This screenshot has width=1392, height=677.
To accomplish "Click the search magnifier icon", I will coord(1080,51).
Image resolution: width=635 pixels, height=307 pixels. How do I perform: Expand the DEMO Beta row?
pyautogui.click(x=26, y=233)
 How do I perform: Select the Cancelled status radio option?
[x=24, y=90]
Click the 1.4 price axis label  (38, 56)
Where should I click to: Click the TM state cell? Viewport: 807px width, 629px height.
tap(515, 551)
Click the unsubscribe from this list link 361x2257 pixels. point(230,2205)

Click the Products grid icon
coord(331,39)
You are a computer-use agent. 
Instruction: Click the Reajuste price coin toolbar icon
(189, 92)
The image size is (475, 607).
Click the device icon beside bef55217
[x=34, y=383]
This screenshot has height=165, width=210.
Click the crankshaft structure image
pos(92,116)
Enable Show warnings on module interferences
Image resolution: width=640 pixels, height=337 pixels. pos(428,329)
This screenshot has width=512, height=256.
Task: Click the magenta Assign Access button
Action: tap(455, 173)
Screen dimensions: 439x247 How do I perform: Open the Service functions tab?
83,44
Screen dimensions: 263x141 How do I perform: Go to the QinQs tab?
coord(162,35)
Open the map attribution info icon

**What is being asked:** Starting from the line that contains "Image resolution: width=635", transcribe each line to the end of the records above. Please add nothing.

**Your solution:**
Image resolution: width=635 pixels, height=307 pixels. How do I perform: Expand the DEMO Beta row?
pyautogui.click(x=26, y=233)
 How do I perform: Select the Cancelled status radio option?
[x=24, y=90]
Click the 1.4 price axis label  (38, 56)
Where should I click to: Click the TM state cell? Viewport: 807px width, 629px height.
tap(515, 551)
Click the unsubscribe from this list link 361x2257 pixels. point(230,2205)

Click the Products grid icon
coord(331,39)
You are a computer-use agent. 
Instruction: Click the Reajuste price coin toolbar icon
(189, 92)
The image size is (475, 607).
Click the device icon beside bef55217
[x=34, y=383]
This screenshot has height=165, width=210.
Click the crankshaft structure image
pos(92,116)
Enable Show warnings on module interferences
Image resolution: width=640 pixels, height=337 pixels. pos(428,329)
This screenshot has width=512, height=256.
Task: Click the magenta Assign Access button
Action: tap(455, 173)
Screen dimensions: 439x247 How do I perform: Open the Service functions tab?
83,44
Screen dimensions: 263x141 How do I perform: Go to the QinQs tab?
coord(162,35)
Open the map attribution info icon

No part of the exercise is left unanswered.